We managed to clear away 90% of the mess, storing it on the side so the trash would not hide any gravesite. We were specifically looking for the great-grandmother of my husband, Toube Krauss. After many attempts, we finally were able to cut away many of the vines, which were hiding her stone. Many of the stones in her area sadly had been pushed over or fallen on their own.
We did our best to clear every gravesite in her area. We will need to return to put the trash in at least 12 bags and transport them to our home for disposal. We will be back to continue this cleanup project. May their memory be for a blessing.
Ann Krauss | Havertown
More on Interfaith Debate
Regarding the current debate about the Exponent’s covering of interfaith family holiday practices and also Jesse Bernstein’s recent review of Rachel Gross’ book about viewing Jewish cultural practice, like eating kosher-style pastrami sandwiches at Hymie’s, as Jewish religious practice, I concur with Bernstein’s dubiousness.

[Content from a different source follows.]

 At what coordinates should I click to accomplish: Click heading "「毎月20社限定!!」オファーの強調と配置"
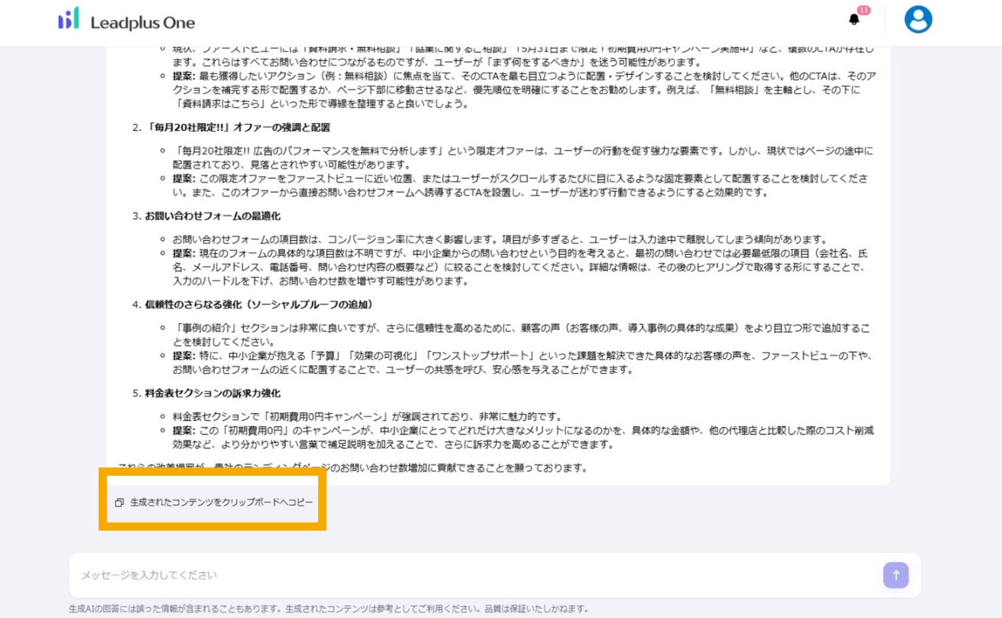point(237,127)

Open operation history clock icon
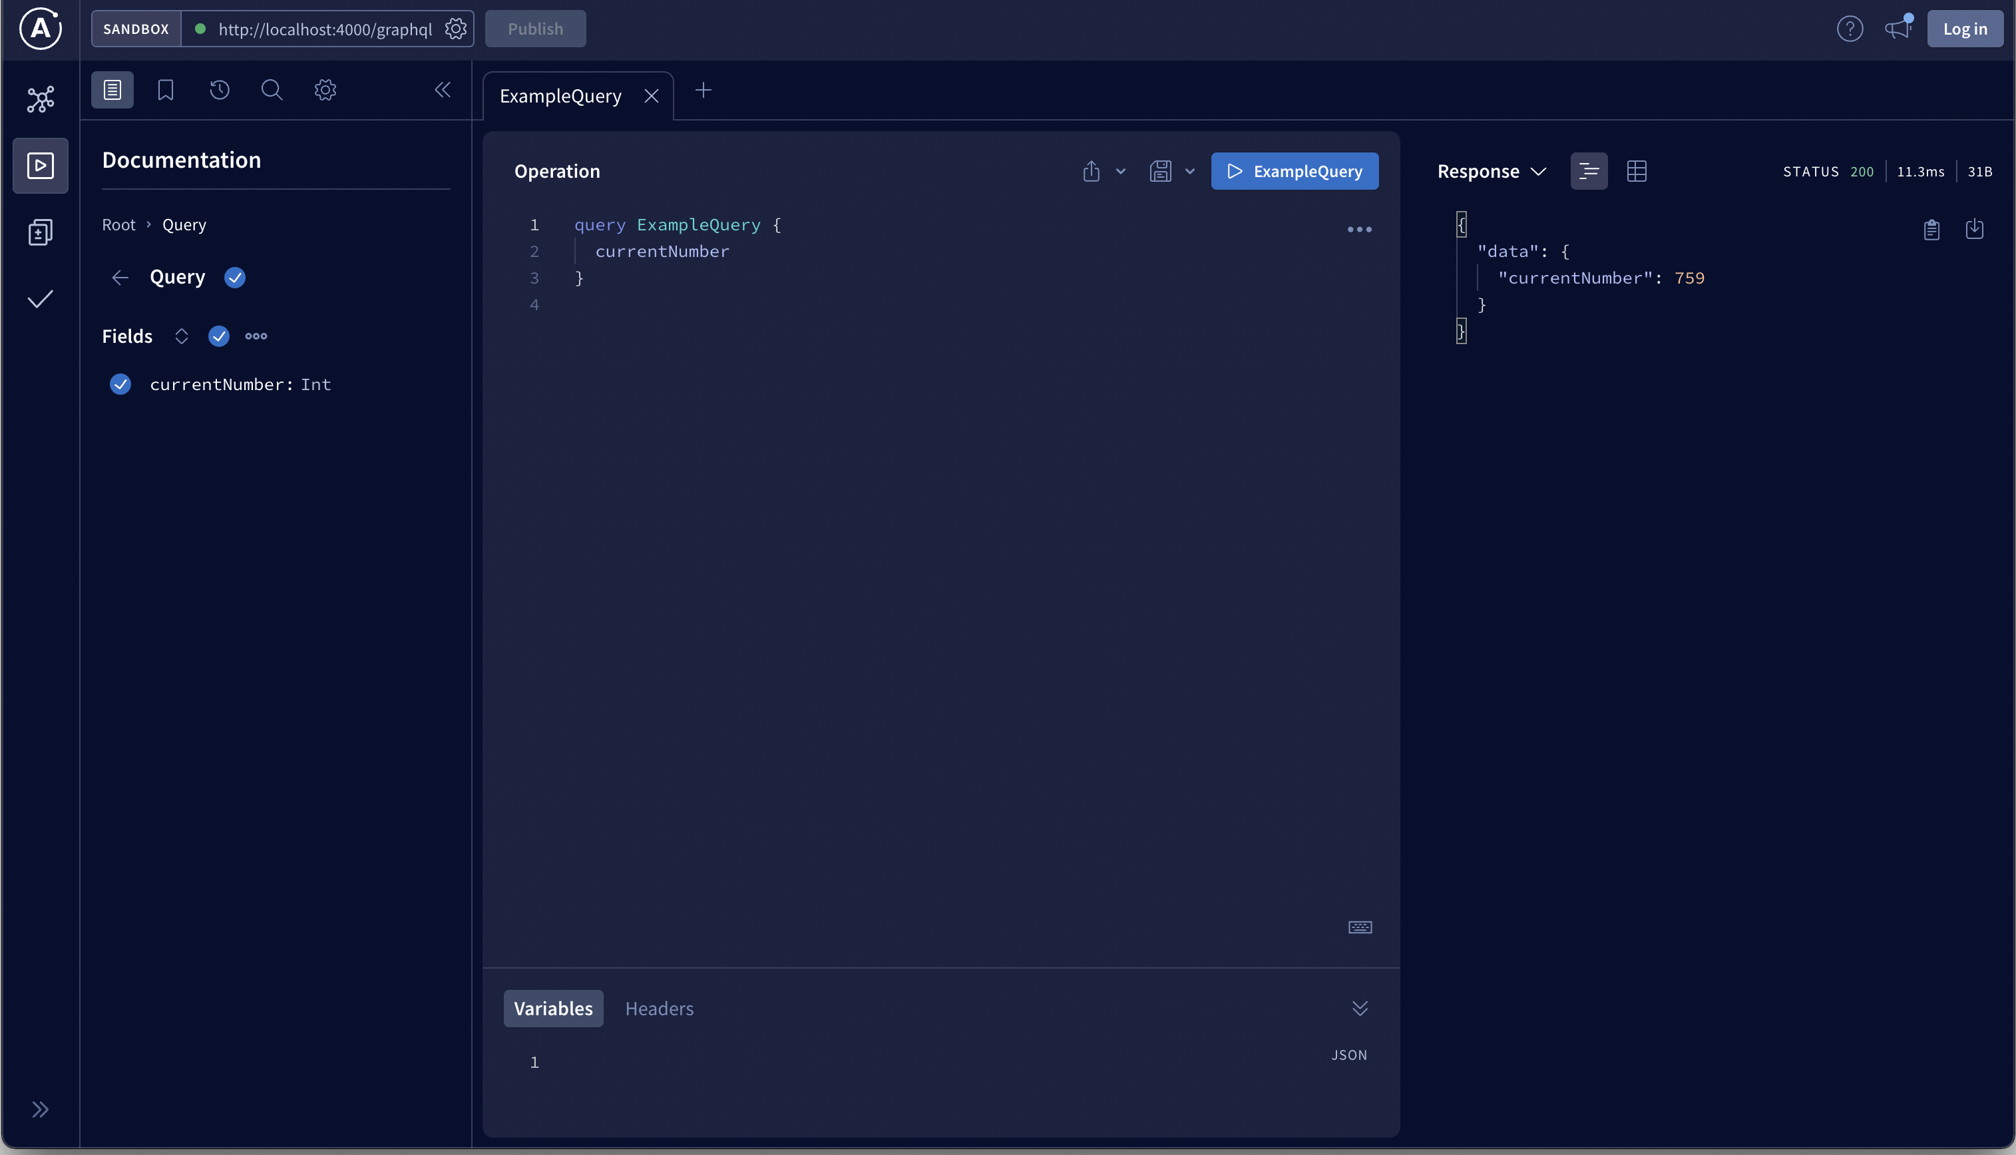[220, 90]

As a former shomer-shabbat, kosher-in-and-out Ramahnik whose religious practice has waned over the decades as I transitioned from my childhood theism to my current devout atheism, I have long struggled to identify what about Jewish ritual for me is the baby to be preserved and what is the bathwater that I can safely discard. The more I looked, the more appeared to be bathwater and the less baby, until I belatedly (and embarrassingly) realized that the baby is the bathwater.
The fact is that, unless you live in Israel, if you want there to be even a slim chance of your great-grandchildren being Jewish then you better observe the Sabbath and keep kosher. Eating kosher-style pastrami sandwiches at Hymie’s just ain’t gonna cut it. Besides, I much prefer their extra-lean corned beef specials.
Steve Mendelsohn | Penn Valley
On Intermarriage and Assimilation
Susan Yemin comments on another letter (“Kvetch ’N’ Kvell,” Jan. 14) and states that the writer doesn’t understand the reality of intermarriage and assimilation. She also states that we have to be more inclusive of those who have married out of our faith.
But in any intermarried couple, we must keep in mind that the non-Jewish spouse is not of our faith and the children may not be Jewish either. Should we have accepted the reality of Egyptian slavery and not left Egypt? Should we have accepted the reality of Babylonian or Roman subjugation and abandoned Torah?
It may be nice that her son is raising her grandchildren “to be good and ethical people,” but without the basis of Torah and Jewish law, what ethics are being taught? Secular ethics can and have changed over the centuries. Torah ethics have remained immutable.